To narrow down your search:
- The lower bound is (probably) 1941. Dieudonne in his book "A history of Algebraic and Differential Topology" writes when discussing Gysin's exact sequence (which appeared in Gysin's 1941 paper):
"Exact sequences were not yet used in 1941 but Gysin's main result can be expressed as exactness of the following homology sequence..."
Assuming that Dieudonne can be trusted on this matter, 1941 provides a lower bound.
- The upper bound is 1945, the foundational paper
S. Eilenberg, N. Steenrod, Axiomatic approach to homology theory. Proceedings of the National Academy of Sciences of the United States of America. 31 (1945) 117–120.
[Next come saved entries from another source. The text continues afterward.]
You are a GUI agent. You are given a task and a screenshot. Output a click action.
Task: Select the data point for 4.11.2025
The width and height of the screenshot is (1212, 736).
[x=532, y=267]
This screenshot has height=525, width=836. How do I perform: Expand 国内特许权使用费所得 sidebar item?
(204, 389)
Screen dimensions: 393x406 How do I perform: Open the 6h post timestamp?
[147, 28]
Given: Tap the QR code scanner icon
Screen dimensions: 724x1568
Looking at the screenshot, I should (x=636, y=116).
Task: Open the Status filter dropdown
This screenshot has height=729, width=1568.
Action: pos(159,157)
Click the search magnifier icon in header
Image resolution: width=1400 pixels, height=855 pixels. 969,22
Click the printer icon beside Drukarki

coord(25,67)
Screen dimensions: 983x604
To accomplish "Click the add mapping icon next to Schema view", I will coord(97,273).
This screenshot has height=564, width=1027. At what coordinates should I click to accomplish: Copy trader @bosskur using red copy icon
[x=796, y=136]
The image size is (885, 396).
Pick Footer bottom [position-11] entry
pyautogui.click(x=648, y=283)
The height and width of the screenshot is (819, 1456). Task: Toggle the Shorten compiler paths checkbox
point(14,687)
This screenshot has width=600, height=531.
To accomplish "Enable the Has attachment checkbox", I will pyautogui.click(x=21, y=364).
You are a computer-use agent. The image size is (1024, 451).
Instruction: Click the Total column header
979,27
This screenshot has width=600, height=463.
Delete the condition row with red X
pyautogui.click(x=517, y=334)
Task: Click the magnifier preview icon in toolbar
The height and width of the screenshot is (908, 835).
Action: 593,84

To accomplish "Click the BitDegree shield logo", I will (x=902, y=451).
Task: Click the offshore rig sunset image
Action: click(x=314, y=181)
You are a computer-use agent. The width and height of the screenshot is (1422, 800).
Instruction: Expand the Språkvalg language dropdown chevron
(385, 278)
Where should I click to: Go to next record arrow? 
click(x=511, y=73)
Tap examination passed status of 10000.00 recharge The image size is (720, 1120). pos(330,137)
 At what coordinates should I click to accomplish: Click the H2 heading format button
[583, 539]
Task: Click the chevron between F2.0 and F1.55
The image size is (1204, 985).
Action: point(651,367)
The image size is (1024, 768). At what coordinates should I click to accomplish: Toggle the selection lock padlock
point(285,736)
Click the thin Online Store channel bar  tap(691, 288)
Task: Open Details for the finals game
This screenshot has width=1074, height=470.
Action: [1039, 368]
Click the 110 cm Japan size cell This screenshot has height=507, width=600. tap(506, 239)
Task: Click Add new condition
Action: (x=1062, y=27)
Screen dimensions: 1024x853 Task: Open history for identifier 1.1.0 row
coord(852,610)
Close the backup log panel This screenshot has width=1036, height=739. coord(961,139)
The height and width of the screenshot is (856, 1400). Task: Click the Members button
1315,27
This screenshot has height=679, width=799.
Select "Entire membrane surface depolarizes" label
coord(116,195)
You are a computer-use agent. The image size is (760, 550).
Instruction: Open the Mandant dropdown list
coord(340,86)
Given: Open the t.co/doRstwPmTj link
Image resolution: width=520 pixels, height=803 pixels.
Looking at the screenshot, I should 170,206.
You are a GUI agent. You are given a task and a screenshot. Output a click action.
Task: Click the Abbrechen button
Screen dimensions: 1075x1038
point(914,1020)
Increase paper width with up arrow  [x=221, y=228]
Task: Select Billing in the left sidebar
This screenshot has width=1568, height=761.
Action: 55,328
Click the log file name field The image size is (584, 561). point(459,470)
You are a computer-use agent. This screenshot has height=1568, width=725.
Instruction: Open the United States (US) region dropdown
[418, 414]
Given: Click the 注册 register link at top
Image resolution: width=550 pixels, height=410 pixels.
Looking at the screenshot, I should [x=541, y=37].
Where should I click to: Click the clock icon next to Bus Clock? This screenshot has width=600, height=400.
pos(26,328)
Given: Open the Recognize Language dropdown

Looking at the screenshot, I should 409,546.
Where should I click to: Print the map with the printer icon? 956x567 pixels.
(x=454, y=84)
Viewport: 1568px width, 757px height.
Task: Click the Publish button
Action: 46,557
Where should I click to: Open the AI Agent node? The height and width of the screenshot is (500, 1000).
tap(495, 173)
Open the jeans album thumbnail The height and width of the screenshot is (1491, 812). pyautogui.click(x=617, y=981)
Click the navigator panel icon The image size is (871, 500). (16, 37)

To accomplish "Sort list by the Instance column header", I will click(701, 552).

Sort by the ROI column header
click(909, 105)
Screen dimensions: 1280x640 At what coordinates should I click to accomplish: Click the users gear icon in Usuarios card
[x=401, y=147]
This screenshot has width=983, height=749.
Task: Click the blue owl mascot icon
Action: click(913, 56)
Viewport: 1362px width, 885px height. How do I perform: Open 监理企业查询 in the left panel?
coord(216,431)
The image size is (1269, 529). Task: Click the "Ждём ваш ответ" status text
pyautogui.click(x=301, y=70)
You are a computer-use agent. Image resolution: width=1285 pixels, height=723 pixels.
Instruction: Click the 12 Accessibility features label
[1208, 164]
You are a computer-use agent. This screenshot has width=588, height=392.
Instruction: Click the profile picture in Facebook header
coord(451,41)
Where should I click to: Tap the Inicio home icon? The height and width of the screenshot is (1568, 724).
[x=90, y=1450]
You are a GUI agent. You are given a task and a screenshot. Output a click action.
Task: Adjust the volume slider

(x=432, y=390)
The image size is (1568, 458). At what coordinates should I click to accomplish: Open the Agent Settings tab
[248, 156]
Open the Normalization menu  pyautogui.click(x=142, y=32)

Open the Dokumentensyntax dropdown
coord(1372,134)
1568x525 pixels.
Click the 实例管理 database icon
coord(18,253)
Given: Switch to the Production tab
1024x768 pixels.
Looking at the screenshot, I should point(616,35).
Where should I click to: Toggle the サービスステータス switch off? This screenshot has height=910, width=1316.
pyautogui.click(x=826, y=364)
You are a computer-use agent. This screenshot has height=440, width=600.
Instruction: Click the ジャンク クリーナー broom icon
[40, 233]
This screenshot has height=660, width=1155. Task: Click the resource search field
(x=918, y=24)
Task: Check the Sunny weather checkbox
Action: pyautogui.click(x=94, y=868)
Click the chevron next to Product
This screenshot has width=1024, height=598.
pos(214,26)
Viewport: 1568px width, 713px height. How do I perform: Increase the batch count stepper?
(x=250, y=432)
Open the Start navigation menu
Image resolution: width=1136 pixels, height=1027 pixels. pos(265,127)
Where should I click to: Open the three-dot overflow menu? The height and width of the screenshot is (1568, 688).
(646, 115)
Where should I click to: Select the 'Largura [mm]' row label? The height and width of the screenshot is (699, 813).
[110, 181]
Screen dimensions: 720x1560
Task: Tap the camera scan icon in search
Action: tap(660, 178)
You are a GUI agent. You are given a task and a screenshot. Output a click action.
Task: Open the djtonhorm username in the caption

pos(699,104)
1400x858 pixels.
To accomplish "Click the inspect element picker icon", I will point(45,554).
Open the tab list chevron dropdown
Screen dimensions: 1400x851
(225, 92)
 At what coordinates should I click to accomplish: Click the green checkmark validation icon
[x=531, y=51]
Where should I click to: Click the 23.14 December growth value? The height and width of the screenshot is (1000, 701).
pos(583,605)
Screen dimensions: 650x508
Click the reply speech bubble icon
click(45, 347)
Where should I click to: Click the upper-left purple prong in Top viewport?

were they define the long exact sequence of pairs as one of their axioms. They do not yet use the terminology "exact" and simply call it "a sequence" and define its key property which we now call "exactness." They do not refer to anybody else in the paper, so this might have been the earliest use of exact sequences as we know them. The terminology "exact sequence" is used by
Eilenberg and Steenrod in their book "Foundations of Algebraic Topology", 1952. I do not know if this was the earliest use, but at least this provides an upper bound.
One should check, of course, earlier (than 1945) papers, especially ones by by Eilenberg. I checked only one, Eilenberg's 1944 Annals paper on singular homology theory. There are no exact sequences anywhere in the paper.